#### Extracted data

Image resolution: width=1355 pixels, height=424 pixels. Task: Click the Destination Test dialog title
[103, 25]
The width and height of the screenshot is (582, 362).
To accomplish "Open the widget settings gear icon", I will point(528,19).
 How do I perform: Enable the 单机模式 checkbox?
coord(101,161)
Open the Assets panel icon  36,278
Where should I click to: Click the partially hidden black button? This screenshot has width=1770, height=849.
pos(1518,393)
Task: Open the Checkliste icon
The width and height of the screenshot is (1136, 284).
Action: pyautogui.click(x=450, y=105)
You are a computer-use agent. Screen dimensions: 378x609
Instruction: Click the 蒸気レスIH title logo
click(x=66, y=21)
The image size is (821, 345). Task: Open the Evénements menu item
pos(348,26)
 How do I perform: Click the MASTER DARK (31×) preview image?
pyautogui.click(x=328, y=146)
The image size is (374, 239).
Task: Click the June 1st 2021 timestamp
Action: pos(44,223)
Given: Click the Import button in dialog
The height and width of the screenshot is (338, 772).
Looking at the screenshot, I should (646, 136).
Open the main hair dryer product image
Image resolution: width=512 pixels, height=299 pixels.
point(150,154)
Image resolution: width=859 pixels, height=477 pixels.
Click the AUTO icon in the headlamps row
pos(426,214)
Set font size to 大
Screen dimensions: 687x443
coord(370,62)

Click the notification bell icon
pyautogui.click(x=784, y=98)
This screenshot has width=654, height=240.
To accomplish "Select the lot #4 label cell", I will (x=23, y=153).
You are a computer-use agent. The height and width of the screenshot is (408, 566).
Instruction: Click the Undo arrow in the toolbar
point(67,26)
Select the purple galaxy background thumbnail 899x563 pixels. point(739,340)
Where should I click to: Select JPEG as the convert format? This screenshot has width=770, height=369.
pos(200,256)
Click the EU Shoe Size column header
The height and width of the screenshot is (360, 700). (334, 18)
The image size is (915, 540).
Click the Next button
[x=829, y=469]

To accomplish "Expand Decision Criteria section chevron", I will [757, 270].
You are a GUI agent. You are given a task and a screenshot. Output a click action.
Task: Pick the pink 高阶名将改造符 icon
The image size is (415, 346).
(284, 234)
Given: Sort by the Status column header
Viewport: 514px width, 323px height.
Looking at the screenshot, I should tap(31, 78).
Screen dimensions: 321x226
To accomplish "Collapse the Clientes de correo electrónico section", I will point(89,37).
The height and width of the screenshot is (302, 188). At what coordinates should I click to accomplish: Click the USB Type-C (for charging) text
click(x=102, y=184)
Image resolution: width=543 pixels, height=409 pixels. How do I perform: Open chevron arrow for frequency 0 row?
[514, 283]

########

▶ **Task objective**: Each line above from the one with "Where should I click to: Select" up to and including the one with "You are a GUI" must be set down exactly, and no line outside that span may appear.

▶ **Result of this exercise**:
Where should I click to: Select JPEG as the convert format? This screenshot has width=770, height=369.
pos(200,256)
Click the EU Shoe Size column header
The height and width of the screenshot is (360, 700). (334, 18)
The image size is (915, 540).
Click the Next button
[x=829, y=469]

To accomplish "Expand Decision Criteria section chevron", I will [757, 270].
You are a GUI agent. You are given a task and a screenshot. Output a click action.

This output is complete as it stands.